O homem tem uma necessidade irrefreável de se expressar, de expor ideias, sentimentos, fantasias, criações da imaginação. Concretiza esse anseio por meio da palavra oral ou da palavra escrita. A intenção de quem escreve sem preocupações literárias, é expor experiências vividas, é recordar passagens e pessoas, é extrair dos fatos da vida aspectos inusitados, pitorescos, edificantes ou merecedores de repulsa. Enfim, são lembranças que não saíram da memória e estão mantidas nas várias caixinhas do cérebro e merecem vir à tona. Interessante é destacar que são experiências pessoais, cuja relevância é também pessoal, subjetiva. Mas, talvez, elas despertem, em quem vier a lê-las, lembranças e emoções em razão da identidade com suas próprias experiências.
O foco, como disse, também são pessoas que marcaram a vida de cada qual.

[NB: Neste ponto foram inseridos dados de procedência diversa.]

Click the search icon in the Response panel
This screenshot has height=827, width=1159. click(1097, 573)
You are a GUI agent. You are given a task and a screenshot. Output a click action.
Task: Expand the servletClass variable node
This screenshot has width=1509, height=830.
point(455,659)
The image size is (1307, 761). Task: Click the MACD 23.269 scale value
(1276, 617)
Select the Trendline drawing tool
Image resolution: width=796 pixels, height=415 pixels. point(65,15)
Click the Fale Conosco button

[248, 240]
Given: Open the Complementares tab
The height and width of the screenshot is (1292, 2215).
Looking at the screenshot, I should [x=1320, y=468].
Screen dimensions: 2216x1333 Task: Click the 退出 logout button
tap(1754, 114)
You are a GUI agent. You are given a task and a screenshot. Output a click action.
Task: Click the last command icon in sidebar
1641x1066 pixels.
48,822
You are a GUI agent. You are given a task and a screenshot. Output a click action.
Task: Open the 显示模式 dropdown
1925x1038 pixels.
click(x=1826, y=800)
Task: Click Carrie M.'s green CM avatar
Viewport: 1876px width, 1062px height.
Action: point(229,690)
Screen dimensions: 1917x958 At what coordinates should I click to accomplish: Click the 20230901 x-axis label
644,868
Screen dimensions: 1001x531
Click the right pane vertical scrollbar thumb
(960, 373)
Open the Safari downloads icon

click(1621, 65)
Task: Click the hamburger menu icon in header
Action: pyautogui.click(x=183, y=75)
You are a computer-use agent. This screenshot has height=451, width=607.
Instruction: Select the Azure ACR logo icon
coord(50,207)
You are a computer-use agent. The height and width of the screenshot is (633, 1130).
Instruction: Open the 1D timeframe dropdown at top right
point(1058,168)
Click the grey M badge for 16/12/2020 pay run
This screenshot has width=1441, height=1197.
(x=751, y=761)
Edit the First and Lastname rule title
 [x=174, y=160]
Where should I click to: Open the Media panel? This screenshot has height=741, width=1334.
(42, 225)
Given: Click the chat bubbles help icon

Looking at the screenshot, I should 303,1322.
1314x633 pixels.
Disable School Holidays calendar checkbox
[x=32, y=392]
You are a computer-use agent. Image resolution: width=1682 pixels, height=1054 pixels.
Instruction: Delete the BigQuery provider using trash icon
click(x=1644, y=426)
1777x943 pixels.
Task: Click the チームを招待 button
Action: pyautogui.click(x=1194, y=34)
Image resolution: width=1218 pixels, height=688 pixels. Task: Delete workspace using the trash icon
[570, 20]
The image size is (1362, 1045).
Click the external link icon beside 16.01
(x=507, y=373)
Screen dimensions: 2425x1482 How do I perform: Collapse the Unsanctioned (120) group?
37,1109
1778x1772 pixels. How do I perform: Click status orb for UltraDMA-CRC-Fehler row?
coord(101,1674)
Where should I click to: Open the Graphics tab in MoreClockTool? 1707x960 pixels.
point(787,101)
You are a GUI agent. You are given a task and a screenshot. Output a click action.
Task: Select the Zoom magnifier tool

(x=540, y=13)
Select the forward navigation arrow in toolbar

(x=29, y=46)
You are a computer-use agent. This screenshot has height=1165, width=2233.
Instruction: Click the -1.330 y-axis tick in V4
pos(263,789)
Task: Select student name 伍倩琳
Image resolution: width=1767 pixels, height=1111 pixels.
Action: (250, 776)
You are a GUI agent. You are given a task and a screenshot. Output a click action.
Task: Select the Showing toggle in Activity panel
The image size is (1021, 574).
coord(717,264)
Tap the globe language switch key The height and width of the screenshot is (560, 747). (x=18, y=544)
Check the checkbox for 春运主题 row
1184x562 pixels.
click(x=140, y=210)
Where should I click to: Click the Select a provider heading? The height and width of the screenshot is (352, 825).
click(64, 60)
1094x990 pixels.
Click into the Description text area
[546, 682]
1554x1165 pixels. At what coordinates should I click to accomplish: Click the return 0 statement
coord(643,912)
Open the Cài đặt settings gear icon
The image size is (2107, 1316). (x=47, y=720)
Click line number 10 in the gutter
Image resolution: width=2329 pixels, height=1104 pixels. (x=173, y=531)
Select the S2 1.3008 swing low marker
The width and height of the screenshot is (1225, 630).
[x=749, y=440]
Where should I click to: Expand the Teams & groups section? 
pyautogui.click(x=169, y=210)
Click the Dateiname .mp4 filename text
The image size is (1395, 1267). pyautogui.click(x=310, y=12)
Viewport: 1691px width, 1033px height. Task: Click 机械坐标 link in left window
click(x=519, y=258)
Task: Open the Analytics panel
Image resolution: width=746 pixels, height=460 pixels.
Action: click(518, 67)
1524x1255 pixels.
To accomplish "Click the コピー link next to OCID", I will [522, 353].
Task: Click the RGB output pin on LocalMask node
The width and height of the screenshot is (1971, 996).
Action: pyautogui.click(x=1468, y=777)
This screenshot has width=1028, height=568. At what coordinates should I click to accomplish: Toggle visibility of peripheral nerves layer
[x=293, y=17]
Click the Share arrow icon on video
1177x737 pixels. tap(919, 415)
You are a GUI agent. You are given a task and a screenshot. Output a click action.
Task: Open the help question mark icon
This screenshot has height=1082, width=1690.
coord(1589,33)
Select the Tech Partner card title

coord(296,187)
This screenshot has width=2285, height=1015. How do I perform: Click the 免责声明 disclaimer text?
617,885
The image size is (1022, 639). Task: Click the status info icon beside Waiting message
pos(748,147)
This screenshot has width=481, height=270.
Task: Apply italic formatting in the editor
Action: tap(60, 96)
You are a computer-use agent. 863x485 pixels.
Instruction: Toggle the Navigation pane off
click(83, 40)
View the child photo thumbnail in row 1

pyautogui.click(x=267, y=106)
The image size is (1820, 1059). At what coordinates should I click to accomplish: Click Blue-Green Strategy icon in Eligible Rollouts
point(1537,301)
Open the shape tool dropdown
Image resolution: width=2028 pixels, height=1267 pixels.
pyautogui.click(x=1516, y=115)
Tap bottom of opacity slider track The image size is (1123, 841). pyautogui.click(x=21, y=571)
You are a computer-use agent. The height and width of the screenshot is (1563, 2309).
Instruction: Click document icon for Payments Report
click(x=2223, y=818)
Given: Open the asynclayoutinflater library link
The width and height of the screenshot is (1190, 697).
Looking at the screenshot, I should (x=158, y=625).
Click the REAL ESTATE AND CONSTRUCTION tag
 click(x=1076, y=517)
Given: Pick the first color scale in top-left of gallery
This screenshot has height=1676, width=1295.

Não estou referindo-me a esportistas notórios, políticos de projeção, cantores ou artistas de renome. Na verdade, as recordações atingem seres anônimos que povoaram os nossos períodos de vida, das mais variadas emoções e provocaram sentimentos de múltipla natureza. Pessoas que nos mostraram as grandezas e as misérias da condição humana.
Nesses escritos evocativos não se pretende fazer um cotejo entre épocas. "Aquele tempo" não é melhor ou pior do que o atual. São tempos diferentes. As diferenças no relacionamento interpessoal, no comportamento, nos hábitos, na educação são facilmente verificados. É difícil, no entanto, apontar as razões de tais diferenças. Na realidade, as pessoas mudaram e os tempos também, como consequência. Entendo saudável narrar outros tempos e até cotejá-los com os atuais. Pode-se, inclusive, descobrir que as diferenças não eram tão acentuadas quanto se imaginava. É importante o registro das épocas que se foram, que mudaram, que se repetem e que irão mudar ou novamente se repetir.
Fatos, pessoas e locais povoam a nossa memória e o nosso imaginário. Como disse Fernando Pessoa, não se sabe se eles existiram ou se nós é que não existimos. Mas eram reais. No meu caso a maioria das pessoas e dos fatos existiram. No entanto, não posso garantir que a reprodução seja de fidelidade induvidosa. Duvido que seja.
Aspecto interessante nesse fazer correr o tempo para apontar as suas mutações, é que o nosso olhar para trás infla os espaços e as coisas. As proporções, com o passar dos anos, vão adquirindo espectros menores, quer de coisas, de locais, de fatos e, por vezes, de sentimentos.
Érico Veríssimo, que dizia ser "antes de mais nada um contador de histórias". Não se considerava um "escritor para escritores" Não era segundo ele "um inovador, não trouxe nenhuma contribuição original para a arte dos romances" ( in "Solo de Clarineta" , vol 2. – p. 308 – 1976).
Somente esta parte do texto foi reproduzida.